I would like each line of the data that holds the word "circle" copied out.

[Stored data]
○ ○ ○ ○ ○

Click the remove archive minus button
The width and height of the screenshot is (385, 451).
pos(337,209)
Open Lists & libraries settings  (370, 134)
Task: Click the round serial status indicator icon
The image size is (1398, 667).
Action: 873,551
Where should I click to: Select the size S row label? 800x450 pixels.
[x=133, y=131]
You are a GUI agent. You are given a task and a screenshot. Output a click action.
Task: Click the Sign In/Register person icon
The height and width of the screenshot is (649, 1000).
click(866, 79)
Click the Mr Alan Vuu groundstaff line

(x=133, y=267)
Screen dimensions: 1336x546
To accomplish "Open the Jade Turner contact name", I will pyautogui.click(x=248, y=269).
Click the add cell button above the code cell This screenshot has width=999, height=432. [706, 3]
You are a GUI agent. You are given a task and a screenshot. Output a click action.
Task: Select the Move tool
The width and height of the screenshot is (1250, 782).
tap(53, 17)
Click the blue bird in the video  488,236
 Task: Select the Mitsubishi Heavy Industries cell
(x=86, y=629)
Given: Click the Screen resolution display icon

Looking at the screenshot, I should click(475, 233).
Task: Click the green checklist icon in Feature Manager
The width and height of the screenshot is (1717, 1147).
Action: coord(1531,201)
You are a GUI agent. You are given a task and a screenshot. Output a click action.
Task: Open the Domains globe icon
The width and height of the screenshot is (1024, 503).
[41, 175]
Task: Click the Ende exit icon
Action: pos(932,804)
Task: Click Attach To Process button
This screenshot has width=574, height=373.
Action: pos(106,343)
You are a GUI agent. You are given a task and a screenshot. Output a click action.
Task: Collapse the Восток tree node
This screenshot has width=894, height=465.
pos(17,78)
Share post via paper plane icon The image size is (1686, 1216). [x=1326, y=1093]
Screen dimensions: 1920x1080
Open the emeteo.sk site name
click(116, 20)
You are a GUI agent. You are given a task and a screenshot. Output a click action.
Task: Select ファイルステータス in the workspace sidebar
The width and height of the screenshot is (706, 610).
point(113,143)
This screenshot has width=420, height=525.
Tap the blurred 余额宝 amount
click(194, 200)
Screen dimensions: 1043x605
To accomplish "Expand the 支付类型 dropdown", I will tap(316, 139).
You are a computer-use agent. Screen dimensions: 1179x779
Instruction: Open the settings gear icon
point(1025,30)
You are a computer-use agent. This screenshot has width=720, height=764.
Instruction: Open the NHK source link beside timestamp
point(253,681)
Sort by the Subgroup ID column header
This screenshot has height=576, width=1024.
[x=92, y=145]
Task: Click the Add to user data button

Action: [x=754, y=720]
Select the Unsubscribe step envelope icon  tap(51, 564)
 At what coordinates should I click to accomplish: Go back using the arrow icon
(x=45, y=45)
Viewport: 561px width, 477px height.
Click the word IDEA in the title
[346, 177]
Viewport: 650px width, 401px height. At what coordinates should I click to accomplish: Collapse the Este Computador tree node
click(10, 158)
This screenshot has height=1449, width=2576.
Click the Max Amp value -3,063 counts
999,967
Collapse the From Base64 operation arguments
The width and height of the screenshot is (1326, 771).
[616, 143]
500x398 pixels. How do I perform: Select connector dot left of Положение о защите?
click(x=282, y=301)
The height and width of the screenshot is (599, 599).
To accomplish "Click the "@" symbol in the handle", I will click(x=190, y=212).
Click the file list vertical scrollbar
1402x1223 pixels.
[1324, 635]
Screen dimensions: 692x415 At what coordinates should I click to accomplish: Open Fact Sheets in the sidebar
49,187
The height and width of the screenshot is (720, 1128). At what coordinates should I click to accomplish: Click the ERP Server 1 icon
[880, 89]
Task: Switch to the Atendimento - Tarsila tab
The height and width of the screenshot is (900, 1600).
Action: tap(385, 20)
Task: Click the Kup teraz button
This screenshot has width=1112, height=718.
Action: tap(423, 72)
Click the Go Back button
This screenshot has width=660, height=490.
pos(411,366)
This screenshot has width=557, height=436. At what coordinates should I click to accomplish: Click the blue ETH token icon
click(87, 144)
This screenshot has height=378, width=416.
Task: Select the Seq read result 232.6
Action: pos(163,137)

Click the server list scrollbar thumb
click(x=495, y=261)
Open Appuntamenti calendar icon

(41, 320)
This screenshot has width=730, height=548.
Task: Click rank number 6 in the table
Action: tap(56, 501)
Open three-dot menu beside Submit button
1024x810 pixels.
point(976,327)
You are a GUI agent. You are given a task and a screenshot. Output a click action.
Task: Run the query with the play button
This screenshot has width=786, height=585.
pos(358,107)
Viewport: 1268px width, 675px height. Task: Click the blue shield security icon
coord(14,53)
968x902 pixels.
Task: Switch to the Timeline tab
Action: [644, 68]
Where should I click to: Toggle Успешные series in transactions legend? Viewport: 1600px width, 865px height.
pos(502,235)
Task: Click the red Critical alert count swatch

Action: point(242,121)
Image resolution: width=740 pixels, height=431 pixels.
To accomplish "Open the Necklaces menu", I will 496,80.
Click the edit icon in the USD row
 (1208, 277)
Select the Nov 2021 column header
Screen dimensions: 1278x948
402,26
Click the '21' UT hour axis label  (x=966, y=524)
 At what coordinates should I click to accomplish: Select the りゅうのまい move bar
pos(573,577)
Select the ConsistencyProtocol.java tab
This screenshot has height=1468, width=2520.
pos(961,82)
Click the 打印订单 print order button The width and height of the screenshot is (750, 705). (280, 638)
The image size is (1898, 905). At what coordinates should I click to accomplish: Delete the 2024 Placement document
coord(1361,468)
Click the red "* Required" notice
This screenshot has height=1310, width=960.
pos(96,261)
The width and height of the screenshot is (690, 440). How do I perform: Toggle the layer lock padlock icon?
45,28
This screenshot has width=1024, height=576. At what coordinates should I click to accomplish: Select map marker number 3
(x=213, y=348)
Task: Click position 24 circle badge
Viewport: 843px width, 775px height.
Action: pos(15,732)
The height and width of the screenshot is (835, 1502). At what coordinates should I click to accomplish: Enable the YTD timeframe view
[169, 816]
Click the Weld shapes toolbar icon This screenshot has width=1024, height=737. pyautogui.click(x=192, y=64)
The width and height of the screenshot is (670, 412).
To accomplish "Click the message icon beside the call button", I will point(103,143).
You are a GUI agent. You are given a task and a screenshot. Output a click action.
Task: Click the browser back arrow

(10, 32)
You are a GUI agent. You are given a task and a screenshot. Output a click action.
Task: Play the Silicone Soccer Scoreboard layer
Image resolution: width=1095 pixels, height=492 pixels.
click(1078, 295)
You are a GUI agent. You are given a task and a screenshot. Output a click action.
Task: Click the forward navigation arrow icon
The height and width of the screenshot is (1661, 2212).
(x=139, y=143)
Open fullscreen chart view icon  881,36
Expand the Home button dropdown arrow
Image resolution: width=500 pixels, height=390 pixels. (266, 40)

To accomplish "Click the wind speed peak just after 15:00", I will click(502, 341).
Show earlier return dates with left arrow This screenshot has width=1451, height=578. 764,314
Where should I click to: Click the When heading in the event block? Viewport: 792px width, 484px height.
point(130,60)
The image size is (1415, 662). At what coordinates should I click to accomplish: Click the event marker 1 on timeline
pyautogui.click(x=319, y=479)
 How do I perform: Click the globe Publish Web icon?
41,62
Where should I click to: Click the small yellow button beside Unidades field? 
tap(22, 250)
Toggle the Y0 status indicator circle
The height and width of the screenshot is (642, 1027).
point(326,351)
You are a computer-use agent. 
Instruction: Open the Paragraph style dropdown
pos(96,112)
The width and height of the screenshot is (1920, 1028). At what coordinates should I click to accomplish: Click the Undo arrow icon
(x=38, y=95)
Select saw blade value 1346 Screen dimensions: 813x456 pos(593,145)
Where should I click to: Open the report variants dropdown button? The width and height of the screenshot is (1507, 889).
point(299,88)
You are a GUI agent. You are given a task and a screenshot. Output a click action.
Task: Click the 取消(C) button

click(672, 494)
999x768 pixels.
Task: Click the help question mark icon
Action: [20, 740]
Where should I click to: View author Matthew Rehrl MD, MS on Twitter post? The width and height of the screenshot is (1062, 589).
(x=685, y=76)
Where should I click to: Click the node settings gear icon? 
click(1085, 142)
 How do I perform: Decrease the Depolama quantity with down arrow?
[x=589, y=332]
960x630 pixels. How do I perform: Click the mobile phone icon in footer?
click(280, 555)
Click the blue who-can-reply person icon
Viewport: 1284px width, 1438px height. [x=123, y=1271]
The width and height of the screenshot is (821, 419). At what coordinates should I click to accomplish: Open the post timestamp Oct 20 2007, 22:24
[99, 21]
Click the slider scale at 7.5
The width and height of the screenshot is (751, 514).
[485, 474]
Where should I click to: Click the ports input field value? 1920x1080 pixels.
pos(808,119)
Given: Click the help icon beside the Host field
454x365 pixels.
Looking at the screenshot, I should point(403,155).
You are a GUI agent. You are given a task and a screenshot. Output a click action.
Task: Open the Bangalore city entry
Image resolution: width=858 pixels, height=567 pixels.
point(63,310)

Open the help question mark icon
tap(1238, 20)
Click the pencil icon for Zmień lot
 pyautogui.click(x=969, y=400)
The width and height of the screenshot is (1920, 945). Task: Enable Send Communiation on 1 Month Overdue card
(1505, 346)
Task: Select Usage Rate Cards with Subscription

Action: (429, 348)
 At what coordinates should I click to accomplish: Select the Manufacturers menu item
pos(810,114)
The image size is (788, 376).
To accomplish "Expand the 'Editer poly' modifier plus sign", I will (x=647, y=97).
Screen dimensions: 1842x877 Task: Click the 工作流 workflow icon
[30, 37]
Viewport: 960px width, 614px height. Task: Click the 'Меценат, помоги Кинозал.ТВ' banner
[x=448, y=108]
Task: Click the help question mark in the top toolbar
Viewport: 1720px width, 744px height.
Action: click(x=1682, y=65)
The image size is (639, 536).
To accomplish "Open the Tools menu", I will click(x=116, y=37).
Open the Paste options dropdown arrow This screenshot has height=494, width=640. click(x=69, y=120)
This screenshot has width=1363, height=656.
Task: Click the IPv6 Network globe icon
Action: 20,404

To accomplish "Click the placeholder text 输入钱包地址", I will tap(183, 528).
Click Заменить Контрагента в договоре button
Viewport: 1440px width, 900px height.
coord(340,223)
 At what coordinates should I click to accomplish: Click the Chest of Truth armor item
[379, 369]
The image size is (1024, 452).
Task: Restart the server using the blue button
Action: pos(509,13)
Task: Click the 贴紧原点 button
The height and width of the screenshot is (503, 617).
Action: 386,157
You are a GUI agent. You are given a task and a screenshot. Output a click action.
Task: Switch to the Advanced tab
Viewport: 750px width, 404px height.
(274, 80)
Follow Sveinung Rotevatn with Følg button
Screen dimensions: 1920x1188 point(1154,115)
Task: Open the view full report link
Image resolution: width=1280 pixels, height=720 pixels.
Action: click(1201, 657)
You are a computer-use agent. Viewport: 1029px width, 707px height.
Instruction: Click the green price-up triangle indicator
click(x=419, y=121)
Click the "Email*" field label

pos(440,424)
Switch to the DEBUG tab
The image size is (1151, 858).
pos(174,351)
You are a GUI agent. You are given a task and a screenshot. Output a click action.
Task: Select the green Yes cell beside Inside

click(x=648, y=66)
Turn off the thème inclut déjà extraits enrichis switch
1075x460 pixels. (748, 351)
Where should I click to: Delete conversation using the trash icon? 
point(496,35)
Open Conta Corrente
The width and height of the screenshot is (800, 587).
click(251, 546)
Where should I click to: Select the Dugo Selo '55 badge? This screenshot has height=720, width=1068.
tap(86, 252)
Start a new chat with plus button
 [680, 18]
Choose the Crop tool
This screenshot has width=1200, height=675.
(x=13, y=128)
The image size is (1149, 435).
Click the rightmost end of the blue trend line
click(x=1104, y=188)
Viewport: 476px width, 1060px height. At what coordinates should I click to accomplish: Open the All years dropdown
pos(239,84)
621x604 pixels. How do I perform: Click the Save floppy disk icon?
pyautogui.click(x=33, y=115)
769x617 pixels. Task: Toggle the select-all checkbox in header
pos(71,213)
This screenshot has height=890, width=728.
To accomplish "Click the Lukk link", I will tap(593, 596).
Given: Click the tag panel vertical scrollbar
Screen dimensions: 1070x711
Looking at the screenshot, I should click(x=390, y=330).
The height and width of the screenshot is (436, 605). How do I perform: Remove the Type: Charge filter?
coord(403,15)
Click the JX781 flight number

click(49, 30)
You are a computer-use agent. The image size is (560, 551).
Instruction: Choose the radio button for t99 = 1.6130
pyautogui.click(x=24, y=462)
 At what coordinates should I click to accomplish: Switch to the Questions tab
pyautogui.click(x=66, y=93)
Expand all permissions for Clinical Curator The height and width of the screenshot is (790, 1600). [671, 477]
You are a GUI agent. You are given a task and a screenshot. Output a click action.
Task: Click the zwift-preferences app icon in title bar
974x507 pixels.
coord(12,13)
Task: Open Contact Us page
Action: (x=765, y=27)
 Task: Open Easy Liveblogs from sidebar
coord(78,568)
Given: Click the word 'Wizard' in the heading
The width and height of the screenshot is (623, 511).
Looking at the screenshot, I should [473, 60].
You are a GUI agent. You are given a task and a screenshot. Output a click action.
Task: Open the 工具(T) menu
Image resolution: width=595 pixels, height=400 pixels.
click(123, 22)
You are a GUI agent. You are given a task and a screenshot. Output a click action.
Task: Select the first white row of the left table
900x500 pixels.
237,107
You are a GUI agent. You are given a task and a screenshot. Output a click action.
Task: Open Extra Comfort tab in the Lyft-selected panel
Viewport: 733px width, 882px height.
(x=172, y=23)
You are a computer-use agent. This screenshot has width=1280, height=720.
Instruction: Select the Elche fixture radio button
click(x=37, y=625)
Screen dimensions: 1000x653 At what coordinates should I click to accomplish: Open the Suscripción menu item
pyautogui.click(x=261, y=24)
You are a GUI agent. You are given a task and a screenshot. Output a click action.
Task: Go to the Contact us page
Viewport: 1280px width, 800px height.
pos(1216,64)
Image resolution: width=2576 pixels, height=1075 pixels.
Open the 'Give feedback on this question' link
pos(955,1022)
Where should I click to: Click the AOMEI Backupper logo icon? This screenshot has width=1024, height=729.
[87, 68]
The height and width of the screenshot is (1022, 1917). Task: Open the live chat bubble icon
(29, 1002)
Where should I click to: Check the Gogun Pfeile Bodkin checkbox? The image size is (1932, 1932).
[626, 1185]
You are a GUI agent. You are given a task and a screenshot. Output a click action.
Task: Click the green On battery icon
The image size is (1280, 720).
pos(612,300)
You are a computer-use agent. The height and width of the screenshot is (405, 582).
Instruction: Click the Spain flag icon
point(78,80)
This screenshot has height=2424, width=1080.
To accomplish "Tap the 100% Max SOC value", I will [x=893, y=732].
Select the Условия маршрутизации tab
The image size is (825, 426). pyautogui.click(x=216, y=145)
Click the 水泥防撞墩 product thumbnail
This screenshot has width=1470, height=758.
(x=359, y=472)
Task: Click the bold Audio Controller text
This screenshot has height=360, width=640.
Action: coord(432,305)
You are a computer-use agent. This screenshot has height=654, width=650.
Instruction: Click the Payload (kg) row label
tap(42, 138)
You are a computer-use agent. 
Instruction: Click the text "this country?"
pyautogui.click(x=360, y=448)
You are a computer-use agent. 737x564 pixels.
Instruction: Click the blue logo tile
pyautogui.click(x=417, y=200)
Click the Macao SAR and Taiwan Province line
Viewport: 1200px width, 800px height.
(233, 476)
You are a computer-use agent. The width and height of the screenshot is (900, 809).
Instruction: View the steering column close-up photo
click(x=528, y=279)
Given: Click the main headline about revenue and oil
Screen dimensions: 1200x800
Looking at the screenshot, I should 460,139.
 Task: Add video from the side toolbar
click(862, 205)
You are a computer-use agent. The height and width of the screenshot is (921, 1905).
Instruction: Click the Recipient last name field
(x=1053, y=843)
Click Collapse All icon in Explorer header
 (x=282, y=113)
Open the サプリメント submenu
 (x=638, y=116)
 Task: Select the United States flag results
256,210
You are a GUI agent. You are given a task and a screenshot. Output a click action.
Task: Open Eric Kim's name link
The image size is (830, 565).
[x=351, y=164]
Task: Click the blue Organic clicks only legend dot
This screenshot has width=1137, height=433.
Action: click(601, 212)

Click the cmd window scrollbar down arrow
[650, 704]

○ ○ ○ ○ ○

_FINISHED EXERCISE_.
Task: Click position 24 circle badge
Toggle the Y0 status indicator circle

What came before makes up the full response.